Insgesamt erhielten die von dem Bottroper Apotheker versorgten Patienten im Median etwa ein Drittel mehr Infusionen als die Kontrollen. Das lässt sich aus Sicht der Autoren möglicherweise damit erklären, dass die Therapie bei ihnen häufiger nicht den gewünschten Effekt zeigte und deshalb länger fortgesetzt werden musste. Andererseits könnte sich durch die häufigeren Behandlungen im Einzelfall die Chance erhöht haben, dass der Patient eine richtig dosierte Zubereitung bekam.
Brustkrebs-Rezidive traten in beiden Gruppen bei etwa einem Viertel der Patientinnen auf (26 Prozent), hier bestand also kein Unterschied. Allerdings war die Zeit bis zum Auftreten eines Rezidivs bei den von dem Bottroper Apotheker versorgten Patientinnen mit median 565 Tagen deutlich kürzer als bei den Kontrollen mit 638 Tagen. Hieraus könnten sich laut den Autoren mittel- bis langfristig auch Unterschiede beim Überleben ergeben, die jedoch in der Studie noch nicht erfasst werden konnten.
Keinen Unterschied beim Endpunkt Überleben gab es bei den Patienten mit nicht soliden Tumoren: Sowohl in der Bottrop-Gruppe als auch in der Kontrollgruppe starb etwa ein Drittel der Patienten während des Beobachtungszeitraums. Auch die Zeit bis zum Versterben war in beiden Gruppen ähnlich.

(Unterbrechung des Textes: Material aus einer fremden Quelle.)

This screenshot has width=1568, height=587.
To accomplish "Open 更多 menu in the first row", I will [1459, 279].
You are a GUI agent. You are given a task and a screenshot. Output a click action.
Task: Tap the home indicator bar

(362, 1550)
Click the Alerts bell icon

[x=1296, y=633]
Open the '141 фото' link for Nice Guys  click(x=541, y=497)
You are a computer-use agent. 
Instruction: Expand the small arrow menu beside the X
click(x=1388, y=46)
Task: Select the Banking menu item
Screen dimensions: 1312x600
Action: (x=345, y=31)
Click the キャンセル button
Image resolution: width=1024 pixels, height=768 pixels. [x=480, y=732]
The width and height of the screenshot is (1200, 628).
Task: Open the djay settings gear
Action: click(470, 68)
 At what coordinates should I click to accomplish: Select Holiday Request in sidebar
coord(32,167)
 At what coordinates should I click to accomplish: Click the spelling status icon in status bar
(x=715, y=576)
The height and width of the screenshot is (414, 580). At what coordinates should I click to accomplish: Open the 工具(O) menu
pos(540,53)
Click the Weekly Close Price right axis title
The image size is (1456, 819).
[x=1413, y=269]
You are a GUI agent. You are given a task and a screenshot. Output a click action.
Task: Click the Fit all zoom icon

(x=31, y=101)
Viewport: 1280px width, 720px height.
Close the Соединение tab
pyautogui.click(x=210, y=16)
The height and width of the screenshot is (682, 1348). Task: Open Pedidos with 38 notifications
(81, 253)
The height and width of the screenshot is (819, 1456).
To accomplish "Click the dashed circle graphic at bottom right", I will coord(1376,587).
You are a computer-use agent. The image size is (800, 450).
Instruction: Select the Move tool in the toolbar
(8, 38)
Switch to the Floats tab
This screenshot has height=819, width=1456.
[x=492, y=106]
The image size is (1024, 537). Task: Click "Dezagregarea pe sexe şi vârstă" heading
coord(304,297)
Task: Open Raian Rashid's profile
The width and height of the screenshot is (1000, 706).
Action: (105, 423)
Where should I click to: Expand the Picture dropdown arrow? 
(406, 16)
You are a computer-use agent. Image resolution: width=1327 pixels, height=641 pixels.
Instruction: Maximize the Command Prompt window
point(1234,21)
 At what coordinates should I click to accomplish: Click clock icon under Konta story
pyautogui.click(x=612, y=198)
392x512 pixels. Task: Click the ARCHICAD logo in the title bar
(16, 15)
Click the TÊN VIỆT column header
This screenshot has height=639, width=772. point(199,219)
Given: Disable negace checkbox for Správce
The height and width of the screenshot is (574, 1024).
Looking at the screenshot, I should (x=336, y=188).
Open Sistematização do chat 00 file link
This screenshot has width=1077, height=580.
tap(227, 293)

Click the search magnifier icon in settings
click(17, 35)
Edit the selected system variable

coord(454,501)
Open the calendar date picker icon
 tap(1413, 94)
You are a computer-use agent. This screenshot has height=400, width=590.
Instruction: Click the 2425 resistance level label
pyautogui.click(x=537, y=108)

Die Autoren betonen, dass anhand der Studie keine Aussagen über Einzelfälle getroffen werden könne. Es lässt sich somit nicht sagen, ob ein bestimmter Patient aufgrund der unterdosierten Krebstherapie früher verstarb oder früher ein Rezidiv erlitt, als es bei korrekter Dosierung der Fall gewesen wäre. Die Studie gibt jedoch einen deutlichen Hinweis darauf, dass Unterschiede vorhanden sind, die sich höchstwahrscheinlich auch negativ ausgewirkt haben. Oder wie es Studienleiterin Haug bei der Vorstellung der Ergebnisse laut Nachrichtenagentur dpa formulierte: »Es kann daraus nicht geschlossen werden, dass die unterdosierten Zubereitungen aus der Apotheke Bottrop bei keinem der betroffenen Patienten zu einem ungünstigeren Krankheitsverlauf geführt haben.«
Jeder Mensch, der die beängstigende Diagnose Krebs erhält, wünscht sich, dass er die bestmögliche Therapie erhält. Nimmt die Erkrankung einen ungünstigen Verlauf, stellt sich automatisch die Frage, was man hätte besser machen können. Für die Opfer des Bottroper Betrügers und ihre Angehörigen wird daher trotz der jetzt vorgestellten Ergebnisse eine große, sehr belastende Unsicherheit bleiben.